Differential gene expression analysis and GSEA according to risk group.
(A–B). Volcano map (A) and heatmap of expression values (B) of differentially expressed genes analysis in high-risk and low-risk groups in the combined Gene Expression Omnibus (GEO) datasets. (C). Mountain plot presentation of four biological functions from gene set enrichment analysis (GSEA) of pediatric asthma (PA) specimens from integrated GEO datasets (combined datasets). (D–G). GSEA results indicated that PA specimens were significantly enriched in Reactome TP53 Regulates Transcription of Caspase Activators and Caspases (D), Plasari TGF-β Targets 10hr DN (E), Rutella Response to Hgf Vs Csf2rb and IL4 Up (F), and Wp Notch Signaling Pathway (G). Pink denotes the low-risk group, whereas purple denotes the high-risk group. In the mountain map, the color represents the adjusted p-value (adj.p-value): darker red indicates a smaller adj.p-value, and darker blue indicates a larger adj.p-value. In the bubble plot, the bubble size represents the gene set size, and the bubble color indicates the adj.p-value, with darker red shades corresponding to smaller values and darker blue shades corresponding to larger values. Red in the heatmap denotes high expression, whereas blue denotes low expression. Gene set enrichment analysis (GSEA) screening criteria were adj.p-value <0.05 and FDR value (q-value) <0.25, along with Benjamini-Hochberg (BH) as the p-value correction method.
Table 4.
Results of GSEA for Risk Group.
Fig 10.
Regulatory network of model genes.
(A). mRNA-TF regulatory network of model genes. (B). mRNA-miRNA regulatory network of model genes. Green denotes mRNA, blue denotes TF, and yellow denotes miRNA. TF: Transcription factor.
Fig 11.
Combined dataset immune infiltration analysis by the CIBERSORT algorithm.
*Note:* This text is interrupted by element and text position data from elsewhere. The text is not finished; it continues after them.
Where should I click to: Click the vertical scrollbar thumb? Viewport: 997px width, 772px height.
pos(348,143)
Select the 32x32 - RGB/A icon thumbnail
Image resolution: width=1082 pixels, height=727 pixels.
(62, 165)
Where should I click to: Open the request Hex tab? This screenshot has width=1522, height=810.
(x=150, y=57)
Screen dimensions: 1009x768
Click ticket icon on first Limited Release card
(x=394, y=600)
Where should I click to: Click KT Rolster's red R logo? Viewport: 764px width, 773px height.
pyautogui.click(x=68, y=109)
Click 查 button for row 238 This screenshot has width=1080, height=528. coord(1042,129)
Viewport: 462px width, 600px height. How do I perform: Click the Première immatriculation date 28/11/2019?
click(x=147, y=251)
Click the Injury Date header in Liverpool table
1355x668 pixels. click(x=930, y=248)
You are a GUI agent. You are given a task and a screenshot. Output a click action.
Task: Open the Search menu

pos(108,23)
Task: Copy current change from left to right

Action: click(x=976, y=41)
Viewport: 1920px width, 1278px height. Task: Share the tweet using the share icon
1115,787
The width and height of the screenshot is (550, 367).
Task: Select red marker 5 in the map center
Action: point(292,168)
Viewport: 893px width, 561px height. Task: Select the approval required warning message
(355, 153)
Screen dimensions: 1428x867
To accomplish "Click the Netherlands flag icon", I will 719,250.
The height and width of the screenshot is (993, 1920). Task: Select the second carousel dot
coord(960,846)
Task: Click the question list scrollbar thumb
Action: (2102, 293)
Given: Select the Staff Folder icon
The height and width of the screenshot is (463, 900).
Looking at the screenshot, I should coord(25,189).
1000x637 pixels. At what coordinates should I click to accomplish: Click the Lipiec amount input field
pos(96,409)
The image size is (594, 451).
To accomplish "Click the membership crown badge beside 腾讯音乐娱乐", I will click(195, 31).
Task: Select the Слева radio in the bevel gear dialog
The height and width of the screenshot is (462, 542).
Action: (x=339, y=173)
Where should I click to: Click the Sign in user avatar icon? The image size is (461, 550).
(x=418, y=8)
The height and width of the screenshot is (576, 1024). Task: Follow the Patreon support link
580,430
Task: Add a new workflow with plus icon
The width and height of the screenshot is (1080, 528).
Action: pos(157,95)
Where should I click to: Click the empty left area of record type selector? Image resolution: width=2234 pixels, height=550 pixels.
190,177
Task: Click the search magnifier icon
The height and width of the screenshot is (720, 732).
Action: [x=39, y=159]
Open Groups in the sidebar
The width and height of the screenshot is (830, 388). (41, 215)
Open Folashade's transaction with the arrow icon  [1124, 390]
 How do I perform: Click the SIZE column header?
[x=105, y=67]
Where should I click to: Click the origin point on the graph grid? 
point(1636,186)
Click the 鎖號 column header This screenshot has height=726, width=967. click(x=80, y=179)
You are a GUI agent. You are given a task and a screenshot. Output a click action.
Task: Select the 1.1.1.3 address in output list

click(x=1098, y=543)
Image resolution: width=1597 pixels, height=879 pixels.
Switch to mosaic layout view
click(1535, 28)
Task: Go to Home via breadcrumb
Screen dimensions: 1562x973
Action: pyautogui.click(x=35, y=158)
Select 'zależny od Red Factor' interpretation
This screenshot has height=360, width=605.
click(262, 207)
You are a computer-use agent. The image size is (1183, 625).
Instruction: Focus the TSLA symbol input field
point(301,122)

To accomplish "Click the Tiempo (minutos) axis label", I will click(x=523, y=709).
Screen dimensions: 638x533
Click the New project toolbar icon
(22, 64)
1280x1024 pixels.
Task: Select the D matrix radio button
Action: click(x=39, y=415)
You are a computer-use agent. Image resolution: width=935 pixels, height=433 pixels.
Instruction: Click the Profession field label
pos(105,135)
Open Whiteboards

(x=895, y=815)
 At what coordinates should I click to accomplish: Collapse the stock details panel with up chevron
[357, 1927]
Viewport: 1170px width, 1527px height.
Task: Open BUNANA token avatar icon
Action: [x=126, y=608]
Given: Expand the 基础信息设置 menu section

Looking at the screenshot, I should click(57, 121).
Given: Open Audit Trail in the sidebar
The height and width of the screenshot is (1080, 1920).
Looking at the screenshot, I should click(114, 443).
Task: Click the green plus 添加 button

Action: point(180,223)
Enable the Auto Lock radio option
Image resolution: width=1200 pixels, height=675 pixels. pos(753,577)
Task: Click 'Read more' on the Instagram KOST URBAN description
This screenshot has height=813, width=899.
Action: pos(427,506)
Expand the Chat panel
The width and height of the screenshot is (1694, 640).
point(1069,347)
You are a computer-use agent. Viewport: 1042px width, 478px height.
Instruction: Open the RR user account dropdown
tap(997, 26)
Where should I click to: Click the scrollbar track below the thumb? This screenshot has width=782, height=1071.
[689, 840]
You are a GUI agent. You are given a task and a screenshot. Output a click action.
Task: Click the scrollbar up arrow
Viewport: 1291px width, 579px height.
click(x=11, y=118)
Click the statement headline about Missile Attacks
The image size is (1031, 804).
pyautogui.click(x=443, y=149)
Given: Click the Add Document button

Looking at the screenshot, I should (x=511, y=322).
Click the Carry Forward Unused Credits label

(A–B). The proportion of immune cells in integrated Gene Expression Omnibus (GEO) datasets (combined datasets) is shown as a bar graph (A) and group comparison graph (B). (C). Correlation heatmap illustrating relationships among immune cells in integrated GEO datasets (combined datasets). (D). Correlation bubble plots showing the association between immune cell infiltration abundance and model genes in combined GEO datasets. ns indicates no statistical significance (p ≥ 0.05); *p < 0.05; **p < 0.01; ***p < 0.001. An absolute correlation coefficient (r-value) of <0.3 indicated weak or no correlation, 0.3–0.5 indicated weak correlation, 0.5–0.8 indicated moderate correlation, and >0.8 indicated strong correlation. Yellow represents the control group, and brown represents the PA group. Red denotes a positive correlation, whereas blue denotes a negative correlation. Color depth reflects correlation strength. PA: Pediatric asthma.
Fig 12.
Risk group immune infiltration analysis by the CIBERSORT algorithm.
(A). Comparison of immune cells in low- and high-risk PA groups. (B–C). Heatmap of the correlation between immune cells in the low-risk (B) and high-risk (C) groups of pediatric asthma (PA) specimens. (D–E). Bubble plot of the correlation between immune cell infiltration abundance and model genes in the low-risk (D) and high-risk (E) groups of PA specimens. An absolute correlation coefficient (r-value) of <0.3 indicated weak or no correlation, 0.3–0.5 indicated weak correlation, 0.5–0.8 indicated moderate correlation, and >0.8 indicated strong correlation. Pink indicates the low-risk group, whereas purple indicates the high-risk group. Red denotes a positive correlation, whereas blue denotes a negative correlation. Color depth reflects correlation strength.
Fig 13.
qRT-PCR validation of biomarkers in clinical samples.
(A-D) Relative mRNA expression levels of C19orf12, GDF15, XK and IREB2 were measured in peripheral blood samples obtained from patients with PA (n = 12) and Controls (n = 8). Data are presented as mean ± standard error of mean of relative quantification values calculated using the 2^ − ΔΔCt method with β-actin as the internal reference. Statistical significance was assessed by unpaired Student’s t-test. *p < 0.05, **p < 0.01, ***p < 0.001.